*What you need to do*: Retype the material that follows exactly, limited to the lines from the one with "Click the black pupil of the leftmost eye" through the one with "You are a computer-use agent. The", and keep out all pictures.

··· Data under study

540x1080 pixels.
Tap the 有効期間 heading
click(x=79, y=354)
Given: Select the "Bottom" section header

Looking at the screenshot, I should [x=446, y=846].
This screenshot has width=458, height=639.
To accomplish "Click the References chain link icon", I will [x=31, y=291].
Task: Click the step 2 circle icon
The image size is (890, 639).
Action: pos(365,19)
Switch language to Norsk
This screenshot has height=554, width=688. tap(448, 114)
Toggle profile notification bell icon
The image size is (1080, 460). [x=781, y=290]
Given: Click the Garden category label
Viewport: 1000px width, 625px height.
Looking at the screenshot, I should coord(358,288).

······
··· Data under study

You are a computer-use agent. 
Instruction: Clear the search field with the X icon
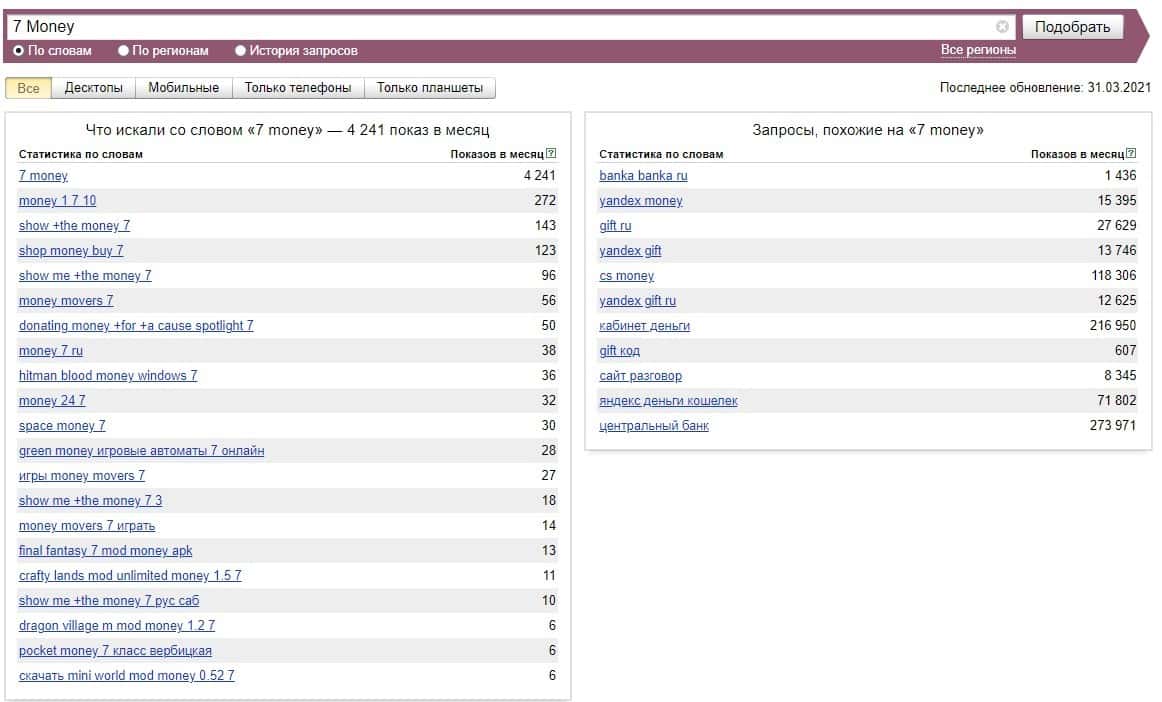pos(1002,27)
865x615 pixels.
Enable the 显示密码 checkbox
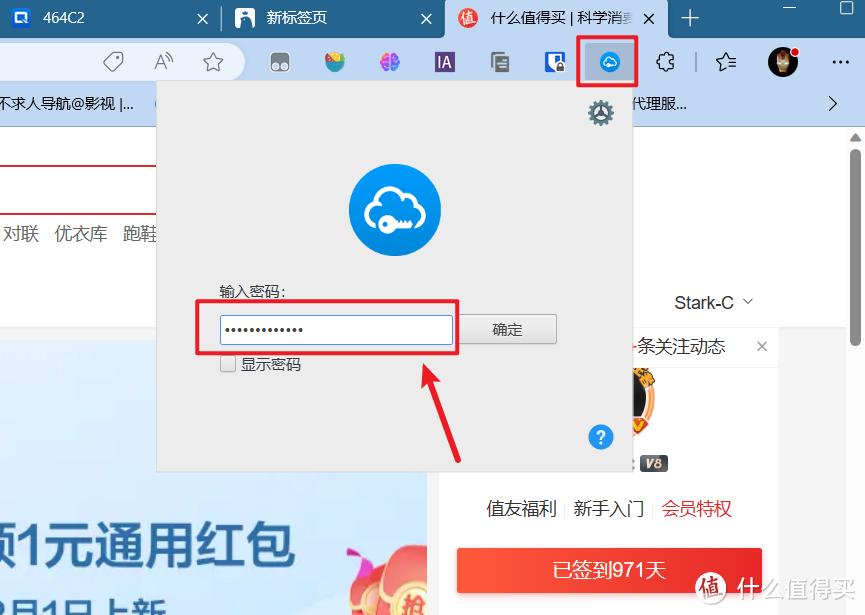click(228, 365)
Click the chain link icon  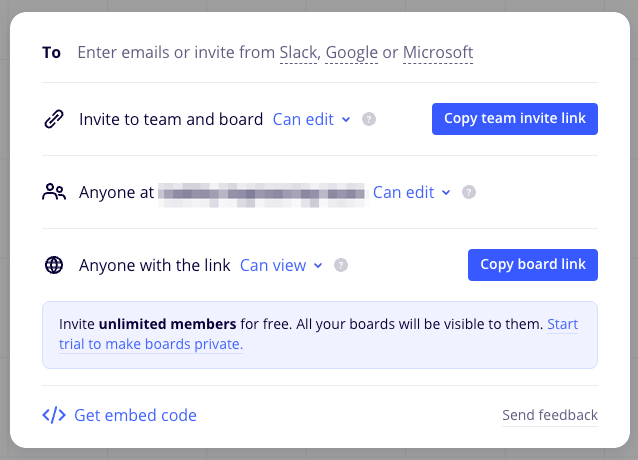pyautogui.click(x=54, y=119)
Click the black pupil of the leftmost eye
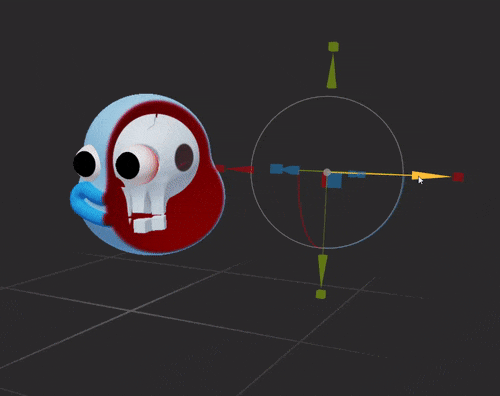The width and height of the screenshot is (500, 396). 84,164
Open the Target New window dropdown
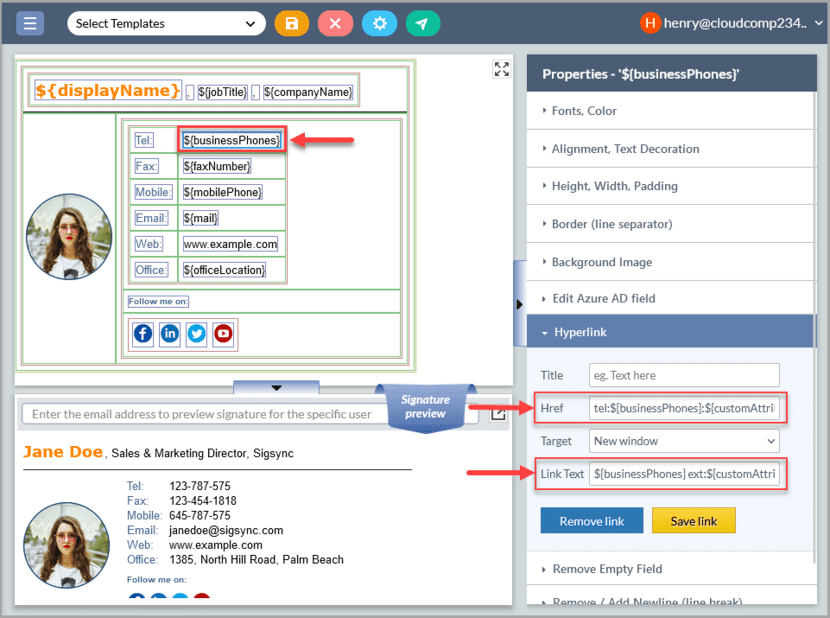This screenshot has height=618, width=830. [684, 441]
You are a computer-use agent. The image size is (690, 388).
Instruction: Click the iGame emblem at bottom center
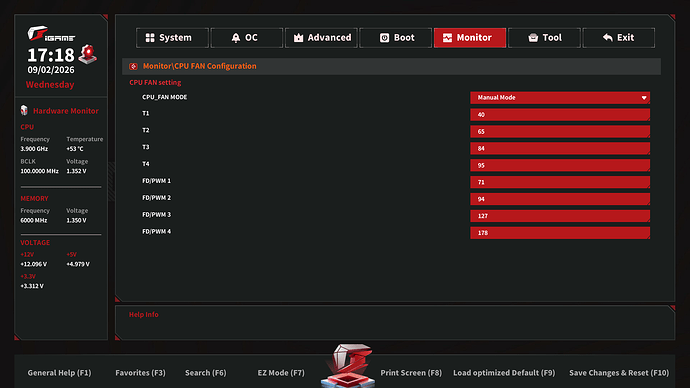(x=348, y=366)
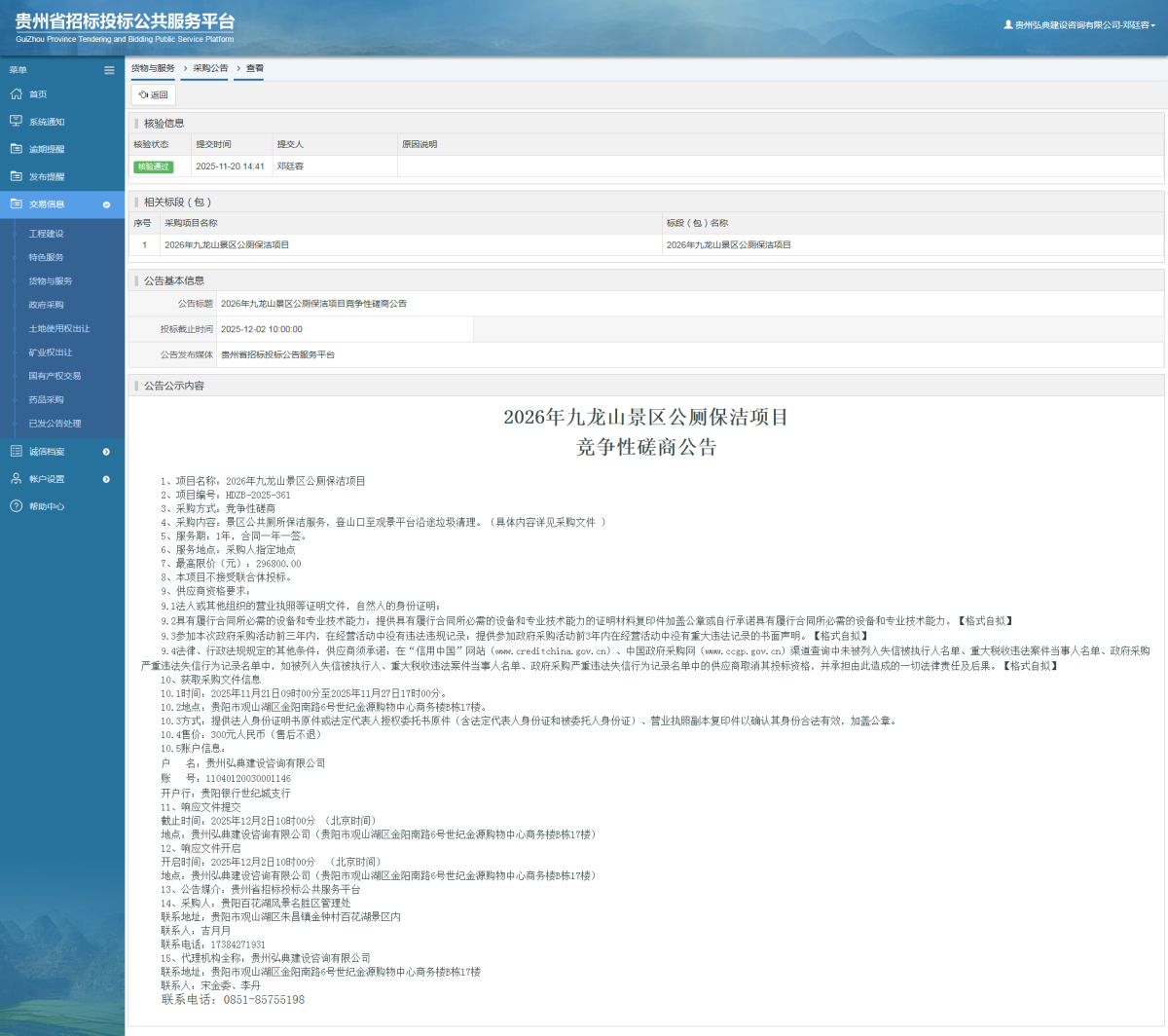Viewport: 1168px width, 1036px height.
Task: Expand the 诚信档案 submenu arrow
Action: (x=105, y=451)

······
··· Data under study

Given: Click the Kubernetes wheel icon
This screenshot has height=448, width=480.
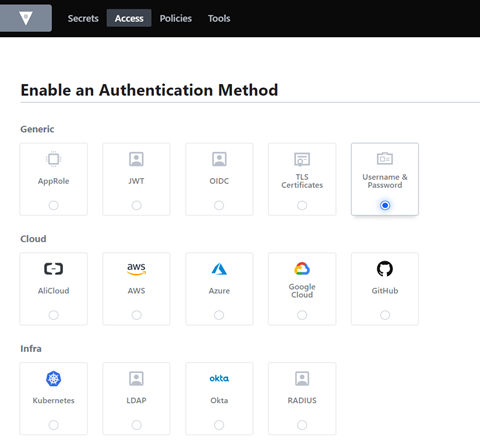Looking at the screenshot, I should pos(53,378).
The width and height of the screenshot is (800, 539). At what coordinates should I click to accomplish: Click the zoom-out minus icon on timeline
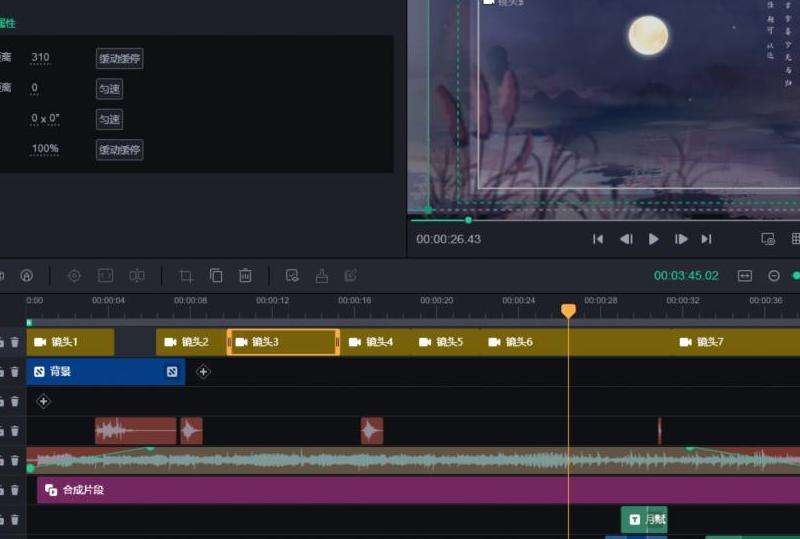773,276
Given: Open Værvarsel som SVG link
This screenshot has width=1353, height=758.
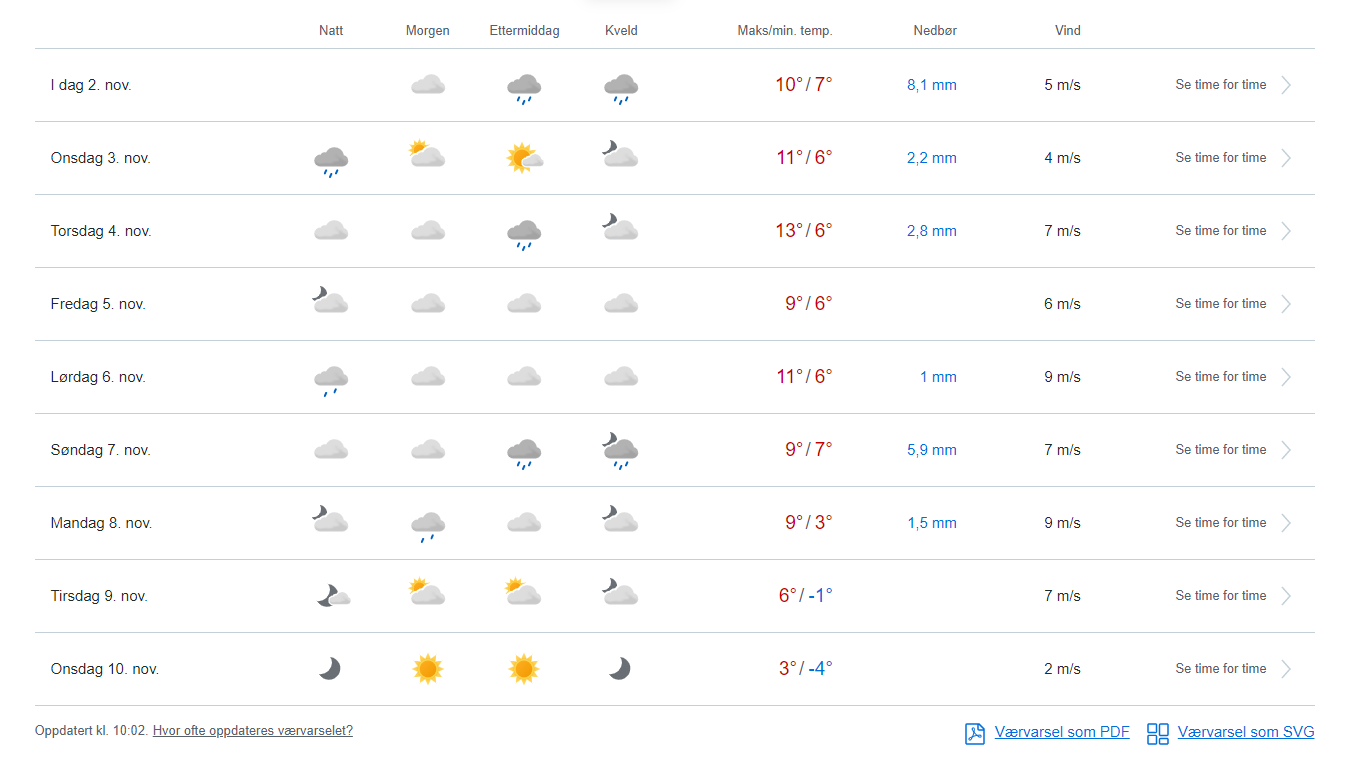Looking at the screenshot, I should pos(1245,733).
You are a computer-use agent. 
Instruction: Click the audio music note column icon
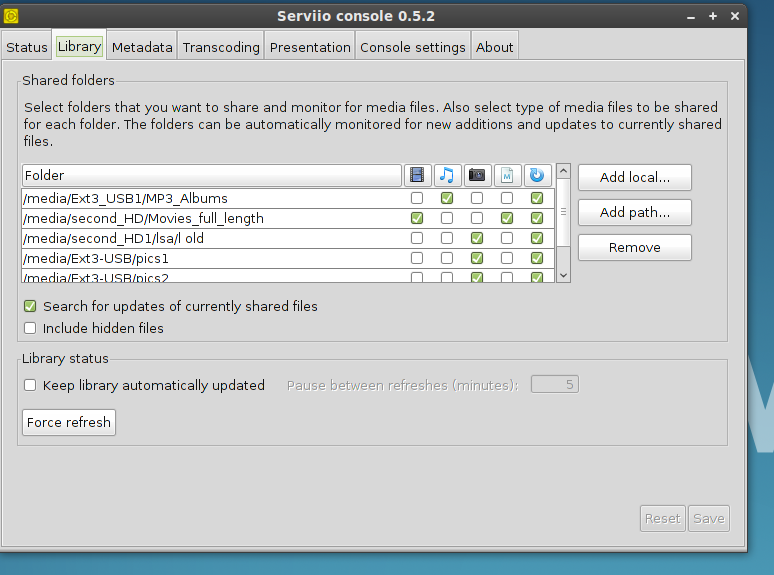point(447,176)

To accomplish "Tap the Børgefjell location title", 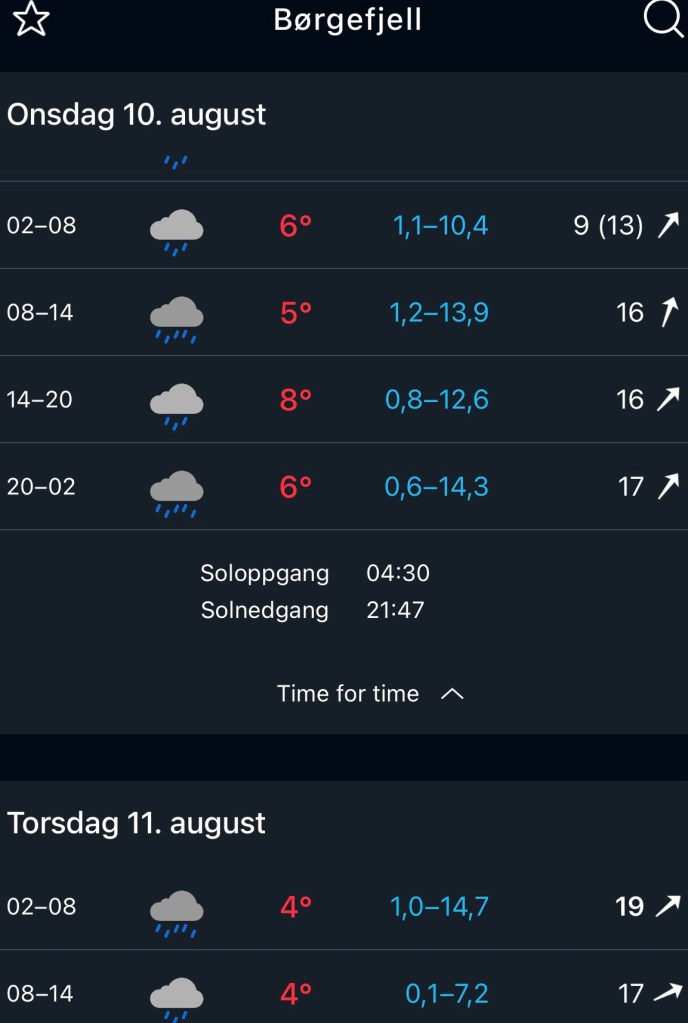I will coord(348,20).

······

*Task output*:
Click the black pupil of the leftmost eye
The width and height of the screenshot is (500, 396). 84,164
Open the Target New window dropdown
This screenshot has height=618, width=830. [684, 441]
You are a computer-use agent. The image size is (690, 388).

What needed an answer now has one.